David Wark Griffith (1875-1948) est sans doute le premier grand cinéaste de l'histoire du cinéma, d'une part parce qu'il est le premier à synthétiser les idées cinématographiques des réalisateurs qui l'avaient précédé mais surtout parce qu'il développe -plus que quiconque avant lui- les possibilités et la puissance narrative du cinéma dans trois directions :

- même si la caméra demeure d'abord fixe, l'usage répété, judicieux et précis du montage alterné (alternance de plans différents qui n'excluent pas un retour sur tel ou tel plan) donne du rythme à la narration et la complexifie, rendant ainsi comparable la fiction cinématographique à la fiction littéraire : un plan chez Griffith devient l'équivalent d'un chapitre romanesque, tandis que le montage alterné laisse la possibilité à chaque histoire dans l'histoire de développer sa propre chronologie, en l'absence même de la caméra, car c'est le spectateur qui a conscience du temps qui passe dans chaque chronologie parallèle et qui les relie dans la chronologie générale du film, dans sa durée au sens de Bergson.  

- en ne montrant pas tout (par exemple en ne montrant parfois ni l'attente ni le désespoir au profit de l'action proprement dite) et en confiant souvent au destin la progression narrative (le hasard, les forces de la nature, l'acte humain irréversible ou imprévisible, l'histoire, ou encore le déterminisme social ou culturel) Griffith associe à son talent de cinéaste celui de scénariste, afin d'apporter au cinéma ce qu'il réussira mieux que la littérature elle-même, à savoir le suspens, c'est-à-dire à la fois l'attente, la peur, la surprise, et le désir d'avancer dans l'histoire elle-même.

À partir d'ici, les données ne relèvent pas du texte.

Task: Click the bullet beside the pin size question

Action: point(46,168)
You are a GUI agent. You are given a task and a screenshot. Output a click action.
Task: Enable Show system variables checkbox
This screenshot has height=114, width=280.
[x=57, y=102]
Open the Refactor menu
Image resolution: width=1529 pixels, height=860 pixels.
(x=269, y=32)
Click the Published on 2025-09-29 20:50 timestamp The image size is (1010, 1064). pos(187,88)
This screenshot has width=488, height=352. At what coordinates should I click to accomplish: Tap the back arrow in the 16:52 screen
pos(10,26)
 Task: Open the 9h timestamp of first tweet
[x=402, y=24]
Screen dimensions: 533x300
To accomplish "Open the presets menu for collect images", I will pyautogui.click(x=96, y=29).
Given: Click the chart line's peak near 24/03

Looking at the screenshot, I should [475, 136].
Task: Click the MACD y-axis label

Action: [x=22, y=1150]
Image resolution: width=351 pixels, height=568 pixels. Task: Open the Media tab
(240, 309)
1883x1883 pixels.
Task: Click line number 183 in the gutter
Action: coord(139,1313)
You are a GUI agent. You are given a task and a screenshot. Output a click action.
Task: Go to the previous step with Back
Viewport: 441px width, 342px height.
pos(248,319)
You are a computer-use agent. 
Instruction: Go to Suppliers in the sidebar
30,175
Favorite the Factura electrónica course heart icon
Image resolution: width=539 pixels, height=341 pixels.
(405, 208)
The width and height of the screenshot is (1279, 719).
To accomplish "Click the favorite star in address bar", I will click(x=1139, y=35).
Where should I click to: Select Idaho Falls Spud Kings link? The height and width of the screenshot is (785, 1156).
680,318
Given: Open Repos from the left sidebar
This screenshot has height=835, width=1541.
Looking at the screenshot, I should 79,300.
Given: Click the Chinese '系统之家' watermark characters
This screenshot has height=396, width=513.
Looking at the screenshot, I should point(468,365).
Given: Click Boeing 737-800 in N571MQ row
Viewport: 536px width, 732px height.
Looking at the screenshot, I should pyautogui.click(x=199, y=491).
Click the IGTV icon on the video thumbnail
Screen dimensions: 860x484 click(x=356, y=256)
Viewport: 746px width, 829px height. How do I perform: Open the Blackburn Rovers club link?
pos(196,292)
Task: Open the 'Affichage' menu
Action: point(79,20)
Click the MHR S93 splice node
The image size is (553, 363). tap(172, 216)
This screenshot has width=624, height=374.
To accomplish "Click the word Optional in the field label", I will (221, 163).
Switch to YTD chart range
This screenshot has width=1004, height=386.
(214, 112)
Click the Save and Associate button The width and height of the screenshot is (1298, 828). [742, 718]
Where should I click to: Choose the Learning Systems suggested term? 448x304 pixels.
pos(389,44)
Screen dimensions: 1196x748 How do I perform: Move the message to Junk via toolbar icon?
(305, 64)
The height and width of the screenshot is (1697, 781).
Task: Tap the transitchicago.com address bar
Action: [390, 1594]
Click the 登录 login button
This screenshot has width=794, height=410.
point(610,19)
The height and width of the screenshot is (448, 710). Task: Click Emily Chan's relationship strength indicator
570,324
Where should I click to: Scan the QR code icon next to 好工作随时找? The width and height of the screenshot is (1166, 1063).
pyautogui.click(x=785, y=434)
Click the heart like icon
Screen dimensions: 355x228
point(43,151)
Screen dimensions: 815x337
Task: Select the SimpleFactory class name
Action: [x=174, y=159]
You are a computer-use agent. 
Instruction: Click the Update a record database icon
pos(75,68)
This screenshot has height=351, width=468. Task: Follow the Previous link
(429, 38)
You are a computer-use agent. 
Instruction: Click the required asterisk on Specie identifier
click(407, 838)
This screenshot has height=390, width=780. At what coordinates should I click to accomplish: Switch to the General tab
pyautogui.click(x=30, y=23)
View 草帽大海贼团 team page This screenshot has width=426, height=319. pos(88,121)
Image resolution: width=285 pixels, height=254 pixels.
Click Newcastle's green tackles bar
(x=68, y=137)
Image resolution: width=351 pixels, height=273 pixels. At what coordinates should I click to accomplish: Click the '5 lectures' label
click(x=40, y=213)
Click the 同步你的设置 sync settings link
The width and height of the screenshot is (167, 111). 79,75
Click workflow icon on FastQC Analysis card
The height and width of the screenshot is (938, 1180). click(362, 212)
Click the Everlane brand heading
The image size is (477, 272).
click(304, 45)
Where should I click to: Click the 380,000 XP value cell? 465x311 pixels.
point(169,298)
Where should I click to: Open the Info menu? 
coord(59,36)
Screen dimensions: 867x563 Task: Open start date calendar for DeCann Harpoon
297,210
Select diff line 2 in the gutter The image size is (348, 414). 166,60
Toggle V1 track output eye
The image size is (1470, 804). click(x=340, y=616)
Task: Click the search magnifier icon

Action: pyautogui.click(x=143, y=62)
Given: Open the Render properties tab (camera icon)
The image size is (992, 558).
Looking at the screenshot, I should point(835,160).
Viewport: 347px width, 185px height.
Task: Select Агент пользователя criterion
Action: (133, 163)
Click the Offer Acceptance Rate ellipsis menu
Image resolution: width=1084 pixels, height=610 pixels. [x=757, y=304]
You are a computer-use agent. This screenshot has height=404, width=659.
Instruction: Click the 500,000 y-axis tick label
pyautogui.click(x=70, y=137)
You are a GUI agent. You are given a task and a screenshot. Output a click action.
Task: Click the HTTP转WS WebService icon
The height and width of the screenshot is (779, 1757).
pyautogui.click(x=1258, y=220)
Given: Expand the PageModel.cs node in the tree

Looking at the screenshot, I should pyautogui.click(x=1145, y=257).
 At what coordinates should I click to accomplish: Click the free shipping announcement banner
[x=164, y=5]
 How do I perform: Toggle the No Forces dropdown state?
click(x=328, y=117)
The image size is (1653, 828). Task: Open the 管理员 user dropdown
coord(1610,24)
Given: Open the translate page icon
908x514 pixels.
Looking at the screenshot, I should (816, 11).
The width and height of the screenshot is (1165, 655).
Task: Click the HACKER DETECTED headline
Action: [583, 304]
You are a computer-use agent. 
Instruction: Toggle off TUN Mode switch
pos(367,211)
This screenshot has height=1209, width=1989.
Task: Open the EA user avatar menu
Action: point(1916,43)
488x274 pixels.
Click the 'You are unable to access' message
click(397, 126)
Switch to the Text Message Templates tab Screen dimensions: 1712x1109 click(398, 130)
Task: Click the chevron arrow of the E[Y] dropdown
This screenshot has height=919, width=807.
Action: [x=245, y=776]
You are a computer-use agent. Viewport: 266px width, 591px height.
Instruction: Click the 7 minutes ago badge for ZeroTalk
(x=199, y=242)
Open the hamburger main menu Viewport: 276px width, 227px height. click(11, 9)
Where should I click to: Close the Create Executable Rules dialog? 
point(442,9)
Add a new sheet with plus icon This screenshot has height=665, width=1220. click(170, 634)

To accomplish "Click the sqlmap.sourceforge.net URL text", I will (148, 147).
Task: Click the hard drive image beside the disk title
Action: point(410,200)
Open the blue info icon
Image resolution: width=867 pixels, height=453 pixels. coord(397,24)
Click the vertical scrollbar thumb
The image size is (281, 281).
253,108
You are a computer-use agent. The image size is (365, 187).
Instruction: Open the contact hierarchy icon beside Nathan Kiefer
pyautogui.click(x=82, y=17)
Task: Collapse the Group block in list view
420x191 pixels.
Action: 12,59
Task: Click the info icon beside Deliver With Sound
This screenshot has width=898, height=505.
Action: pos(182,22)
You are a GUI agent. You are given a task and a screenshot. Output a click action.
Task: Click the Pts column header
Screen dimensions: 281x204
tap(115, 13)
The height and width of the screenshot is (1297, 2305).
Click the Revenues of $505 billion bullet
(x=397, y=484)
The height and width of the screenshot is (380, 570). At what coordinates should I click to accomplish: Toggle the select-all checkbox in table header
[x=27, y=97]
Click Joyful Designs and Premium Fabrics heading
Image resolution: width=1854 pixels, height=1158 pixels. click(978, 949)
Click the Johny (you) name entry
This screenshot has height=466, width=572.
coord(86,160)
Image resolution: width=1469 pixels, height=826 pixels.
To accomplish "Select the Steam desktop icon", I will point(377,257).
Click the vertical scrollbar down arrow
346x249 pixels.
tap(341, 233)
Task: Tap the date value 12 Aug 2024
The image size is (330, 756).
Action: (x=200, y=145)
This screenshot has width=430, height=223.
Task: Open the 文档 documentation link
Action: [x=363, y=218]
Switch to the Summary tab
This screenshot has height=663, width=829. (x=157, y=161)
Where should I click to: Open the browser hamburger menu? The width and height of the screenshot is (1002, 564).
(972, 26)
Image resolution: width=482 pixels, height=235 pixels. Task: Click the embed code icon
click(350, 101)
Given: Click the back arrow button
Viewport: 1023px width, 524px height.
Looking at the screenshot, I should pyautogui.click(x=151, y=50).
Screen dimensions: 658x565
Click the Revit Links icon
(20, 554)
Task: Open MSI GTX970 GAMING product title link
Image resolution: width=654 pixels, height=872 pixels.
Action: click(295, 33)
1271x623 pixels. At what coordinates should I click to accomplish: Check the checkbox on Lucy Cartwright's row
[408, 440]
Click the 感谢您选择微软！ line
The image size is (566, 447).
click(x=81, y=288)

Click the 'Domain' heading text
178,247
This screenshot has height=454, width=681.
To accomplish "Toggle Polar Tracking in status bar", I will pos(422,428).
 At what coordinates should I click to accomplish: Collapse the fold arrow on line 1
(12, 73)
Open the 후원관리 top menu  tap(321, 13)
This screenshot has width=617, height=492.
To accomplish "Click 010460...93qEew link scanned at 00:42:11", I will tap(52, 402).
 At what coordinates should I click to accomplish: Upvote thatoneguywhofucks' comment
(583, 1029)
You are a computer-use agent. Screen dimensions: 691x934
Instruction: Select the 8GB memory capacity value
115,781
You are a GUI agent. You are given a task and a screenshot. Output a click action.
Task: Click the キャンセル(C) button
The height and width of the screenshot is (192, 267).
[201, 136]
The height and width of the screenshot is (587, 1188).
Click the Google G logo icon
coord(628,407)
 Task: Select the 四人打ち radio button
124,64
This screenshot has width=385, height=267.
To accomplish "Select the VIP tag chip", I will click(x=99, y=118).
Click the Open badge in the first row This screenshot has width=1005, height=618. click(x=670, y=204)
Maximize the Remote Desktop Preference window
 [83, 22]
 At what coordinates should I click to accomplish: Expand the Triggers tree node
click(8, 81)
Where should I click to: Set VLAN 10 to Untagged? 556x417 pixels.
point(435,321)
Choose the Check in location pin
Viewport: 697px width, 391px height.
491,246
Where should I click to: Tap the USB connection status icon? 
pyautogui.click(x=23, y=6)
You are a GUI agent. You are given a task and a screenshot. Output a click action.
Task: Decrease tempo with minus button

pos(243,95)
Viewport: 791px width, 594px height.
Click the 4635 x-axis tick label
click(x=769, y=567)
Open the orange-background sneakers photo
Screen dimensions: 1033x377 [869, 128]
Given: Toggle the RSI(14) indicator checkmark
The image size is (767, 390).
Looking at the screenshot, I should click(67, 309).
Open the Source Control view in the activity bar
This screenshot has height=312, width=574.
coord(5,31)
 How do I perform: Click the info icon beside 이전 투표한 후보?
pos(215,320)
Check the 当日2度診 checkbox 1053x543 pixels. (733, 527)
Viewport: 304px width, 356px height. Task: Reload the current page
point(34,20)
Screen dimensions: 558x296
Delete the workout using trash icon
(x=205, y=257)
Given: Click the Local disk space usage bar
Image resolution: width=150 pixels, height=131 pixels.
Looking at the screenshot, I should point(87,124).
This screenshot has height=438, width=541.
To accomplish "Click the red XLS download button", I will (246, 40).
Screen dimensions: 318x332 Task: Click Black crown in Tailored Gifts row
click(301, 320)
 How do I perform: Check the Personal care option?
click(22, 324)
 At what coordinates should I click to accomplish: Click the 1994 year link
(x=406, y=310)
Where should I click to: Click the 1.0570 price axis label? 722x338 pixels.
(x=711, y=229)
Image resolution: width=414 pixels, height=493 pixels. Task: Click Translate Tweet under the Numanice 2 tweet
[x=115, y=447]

Le suspens, c'est le désir de voir la suite tout en la redoutant, et Griffith en est le premier maître. Le suspens est le pari sur la vie et la mort que doit faire le spectateur embarqué dans un film.

- en ayant le soucis de l'esthétique de l'image, Griffith lui confère une importance sémantique et donc narrative, tout en lui donnant une épaisseur psychologique. Griffith a compris que l'image contextualise, qu'elle en dit autant sinon davantage que le scénario, qu'elle est en elle-même le reflet de la condition humaine dans laquelle l'intrigue se joue. L'esthétique de Griffith est au service de l'éthique et la renforce car en augmentant le plaisir d'image elle attise le désir de l'histoire. On sait quel apogée atteindra ce souci esthétique dans les grands chefs d'oeuvres de la maturité (Broken Blossoms 1919 -  Way Down East 1920). Enfin, Griffith a compris avant tout le monde que l'esthétique de la nature, le tournage en extérieur pouvait conférer à l'image cinématographique une puissance métaphysique qui dépasse les limites psychologiques du seul studio. 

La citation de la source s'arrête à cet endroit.